## REQUIRED ACTION:
Rewrite the part of the records that opens with the line containing "What do you see at coordinates (1898, 140)" and closes with the line containing "center [1898, 140].", replacing "screenshot" with "screen capture" and leaving everything else unchanged. Give only those lines, without the pictures.

Segment Start: EXERCISE INPUTS

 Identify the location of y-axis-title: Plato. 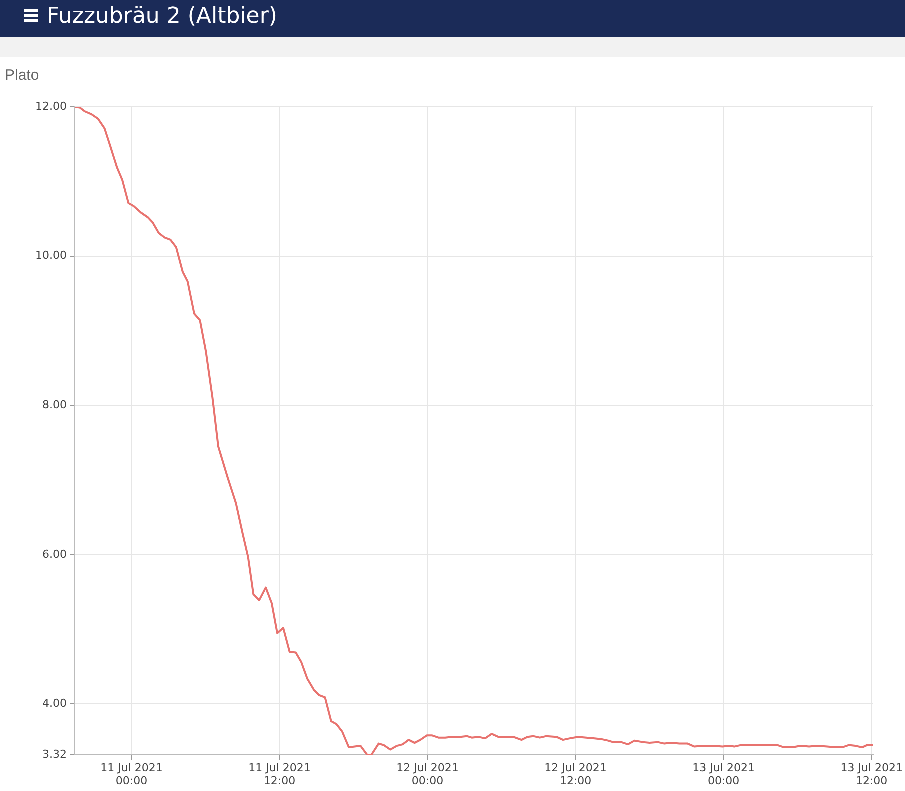
(22, 76).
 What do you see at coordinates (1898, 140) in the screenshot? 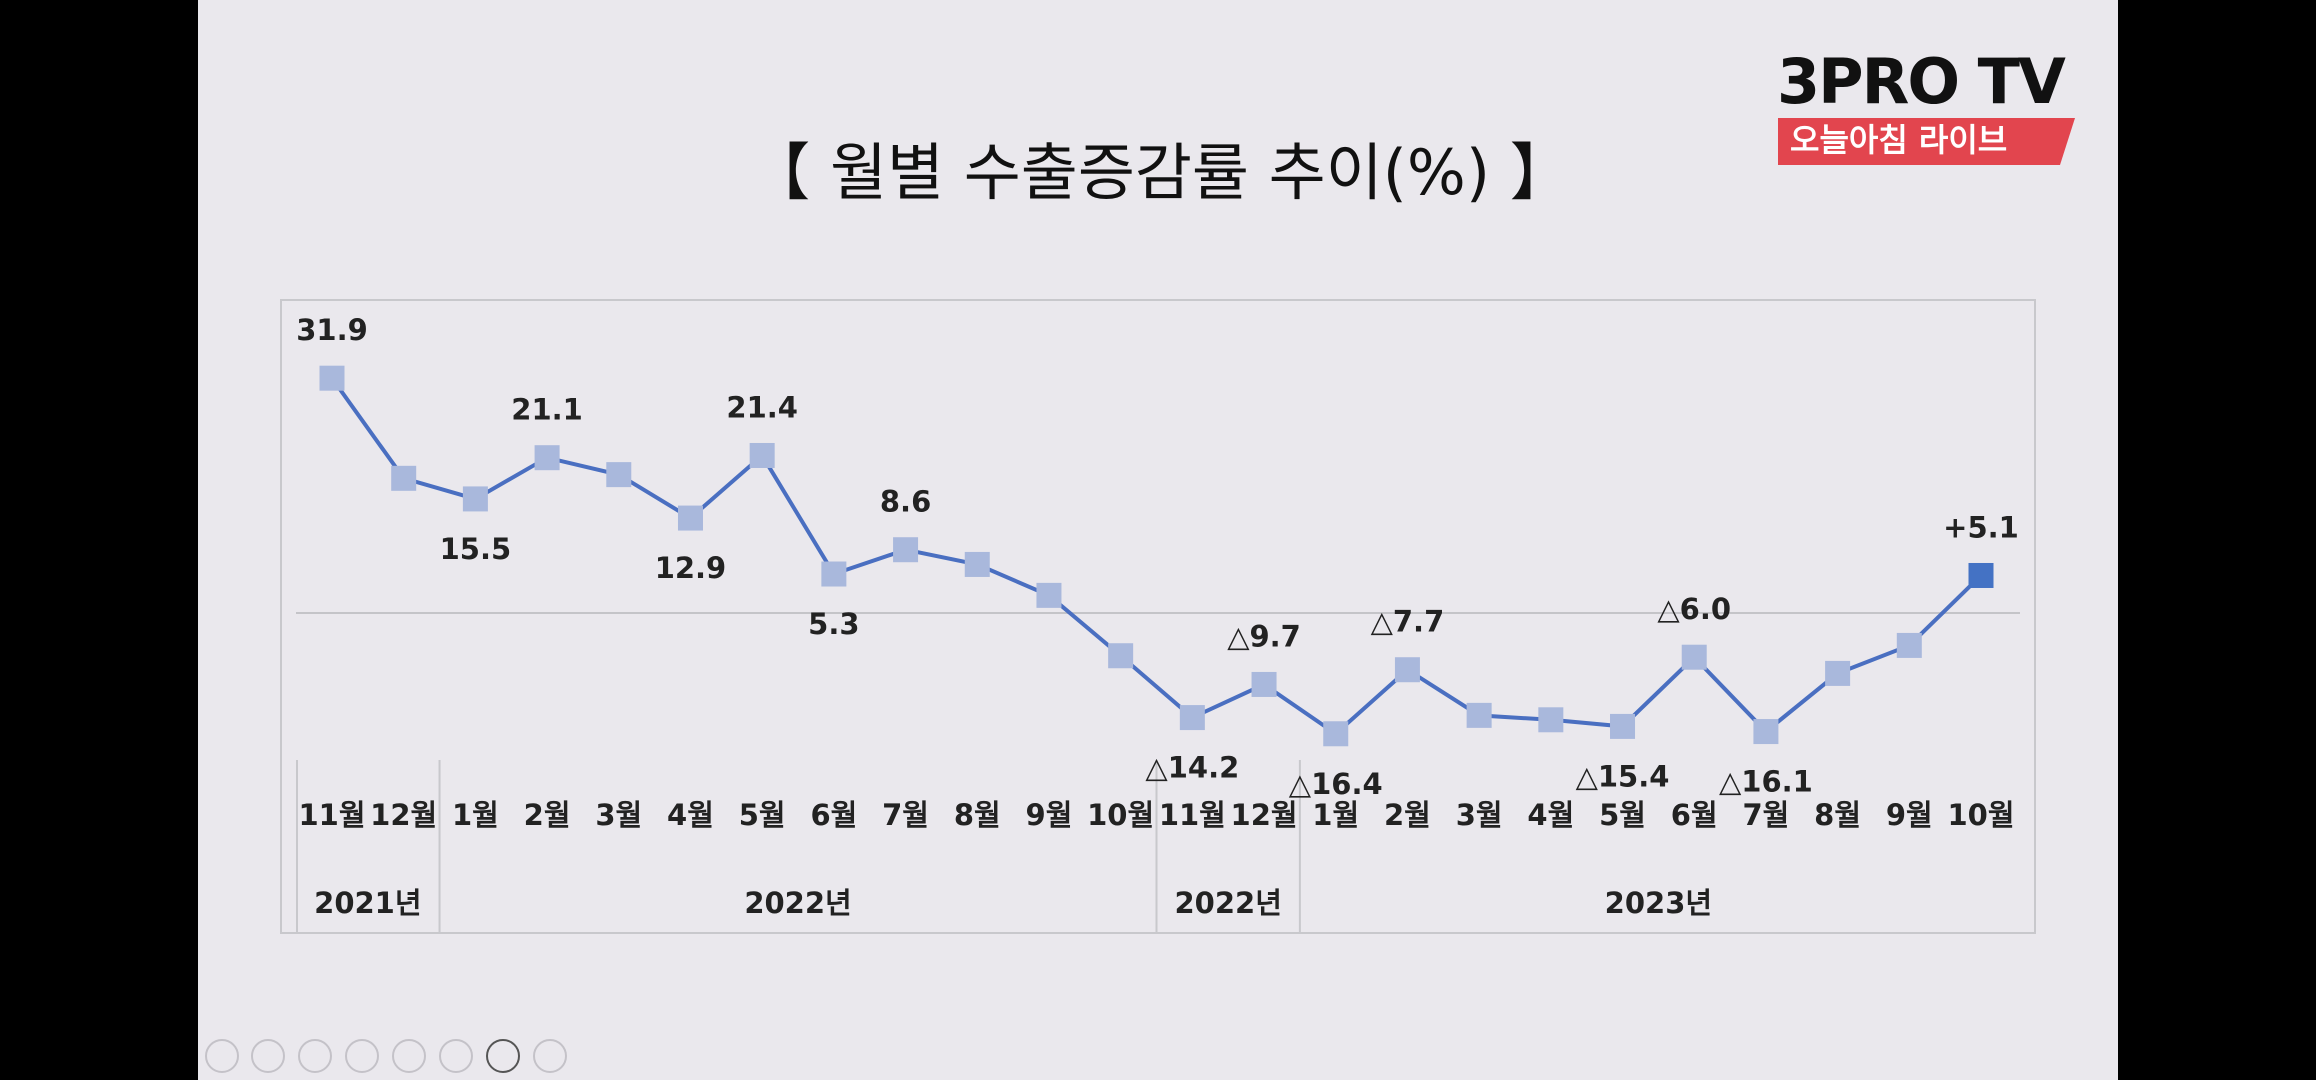
I see `logo-tagline: 오늘아침 라이브` at bounding box center [1898, 140].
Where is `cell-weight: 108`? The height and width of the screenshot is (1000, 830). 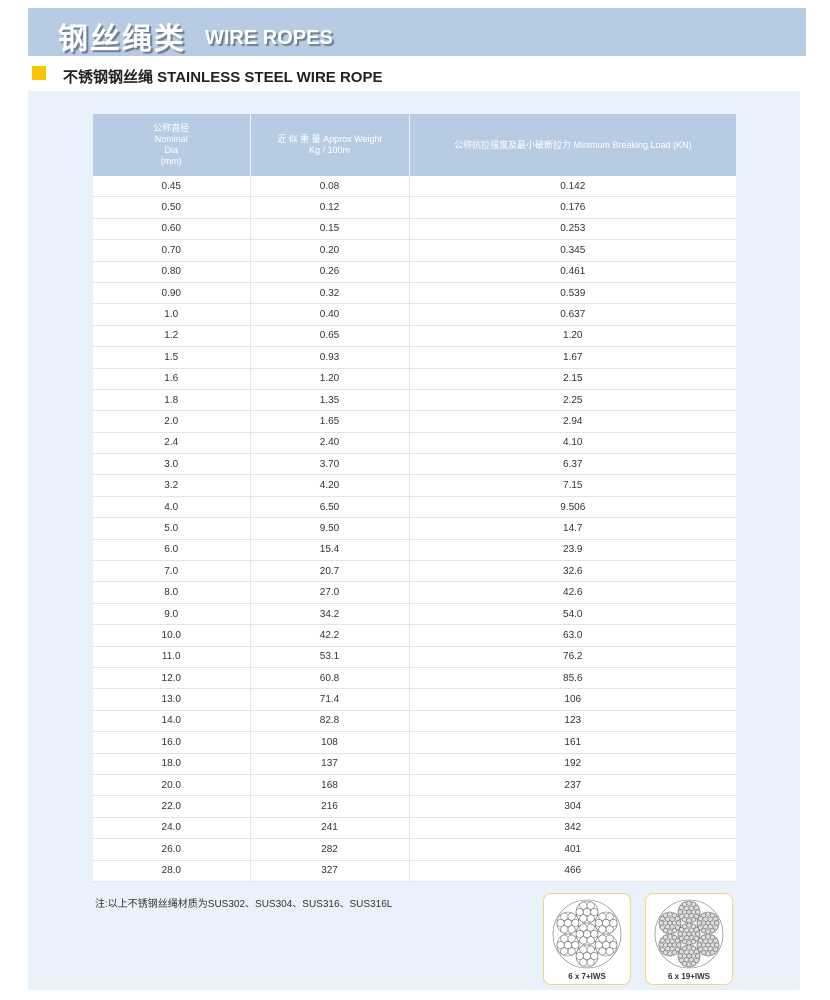
cell-weight: 108 is located at coordinates (330, 742).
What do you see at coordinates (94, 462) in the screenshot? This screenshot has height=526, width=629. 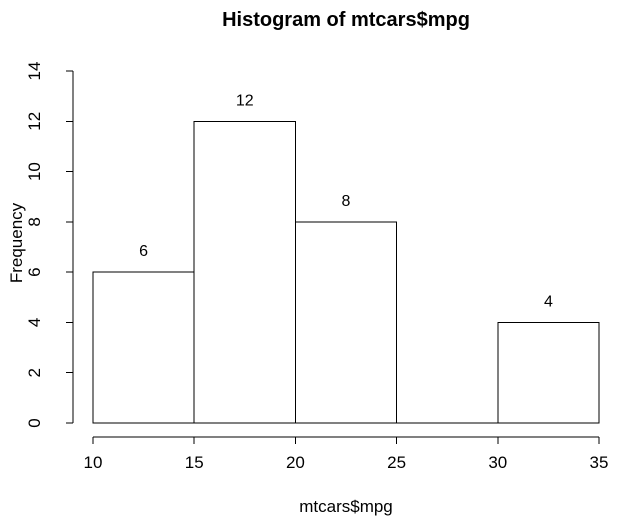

Segment End: EXERCISE INPUTS

## OUTPUT FOR THIS TASK:
 What do you see at coordinates (1898, 140) in the screen capture? 
I see `logo-tagline: 오늘아침 라이브` at bounding box center [1898, 140].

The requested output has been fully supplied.